■ **OBJECTIVE**
Count the lines in the records below that contain the string "width", treating uppercase and lowercase as different. Reply with the number alone.

— START OF AVAILABLE DATA —

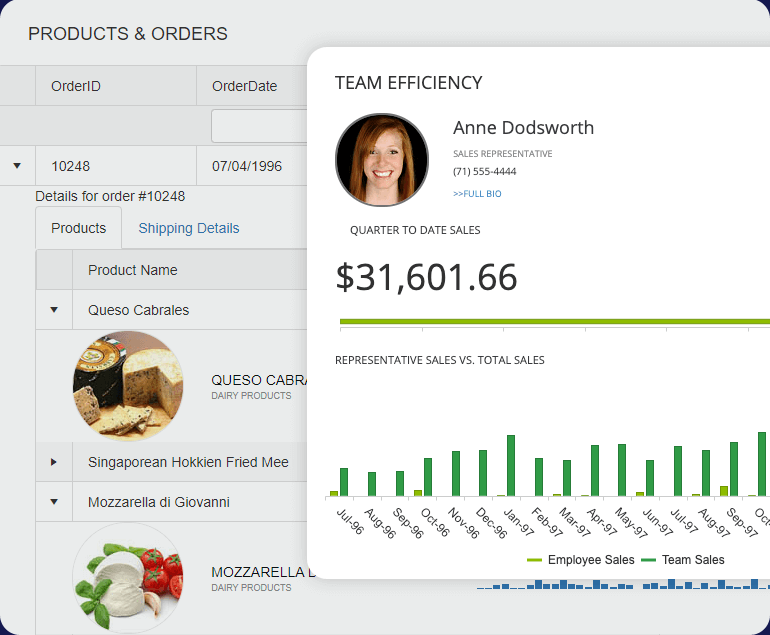770x635 pixels.
Task: Expand the Singaporean Hokkien Fried Mee row
Action: [54, 462]
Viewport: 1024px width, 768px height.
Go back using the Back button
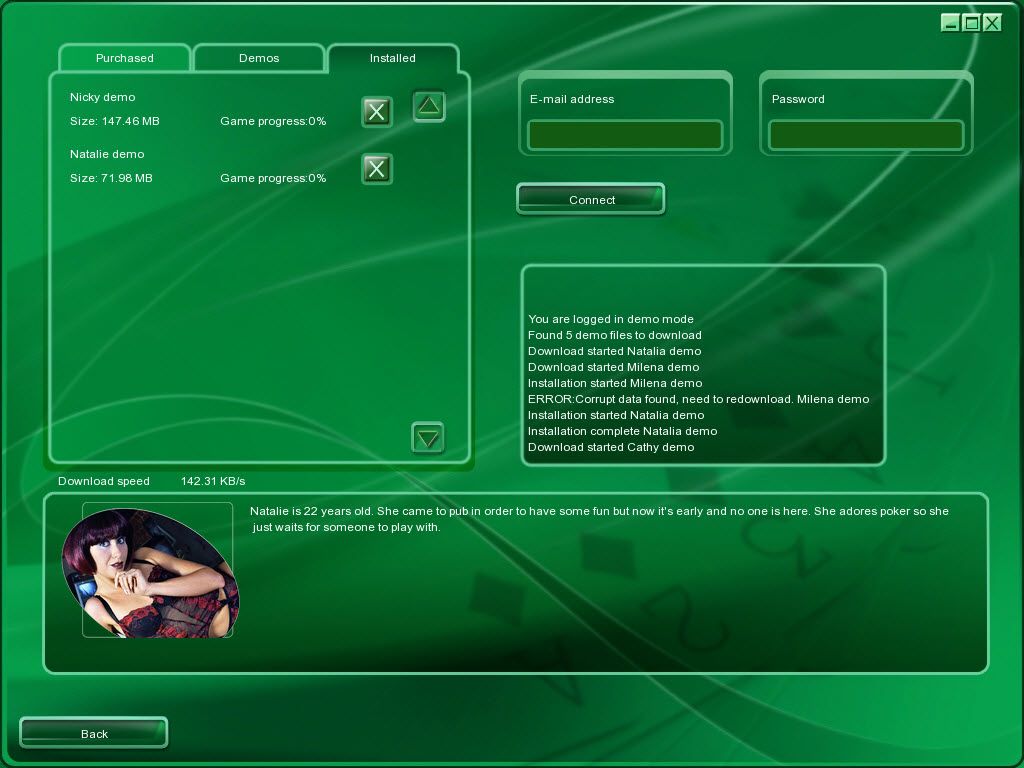[94, 733]
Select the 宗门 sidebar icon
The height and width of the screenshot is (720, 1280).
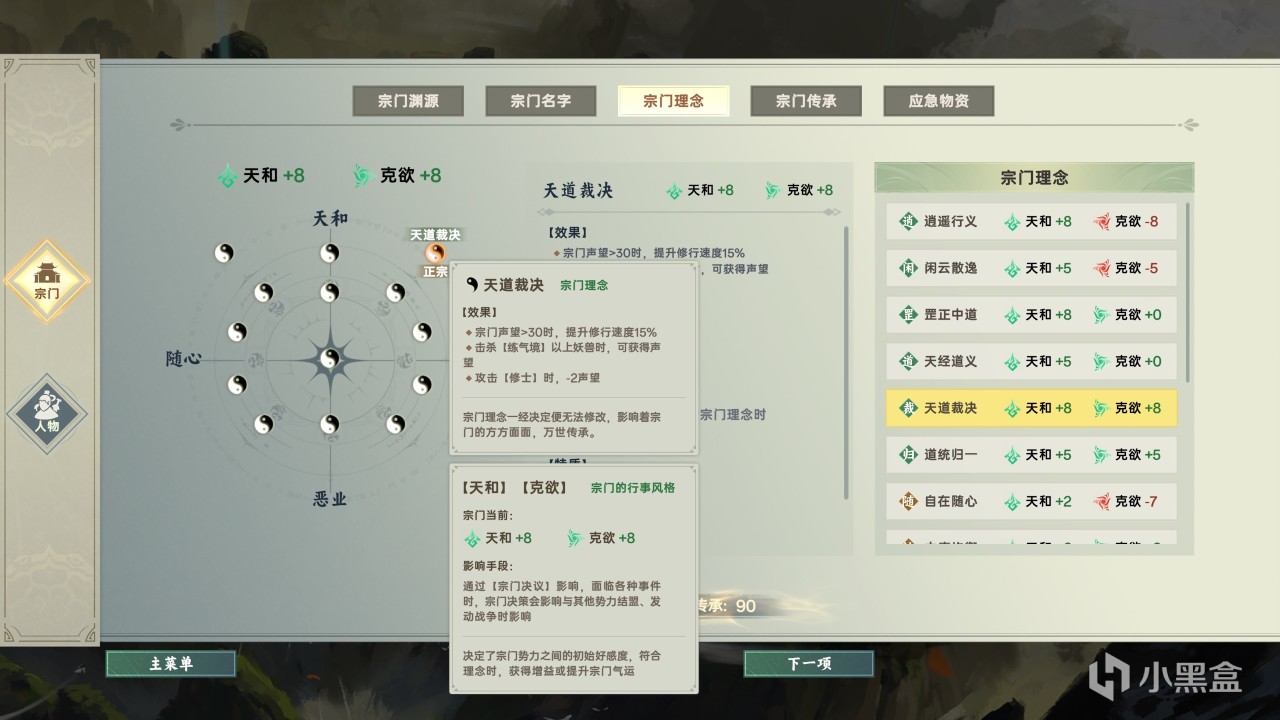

— END OF AVAILABLE DATA —

■ **THE REPLY**
2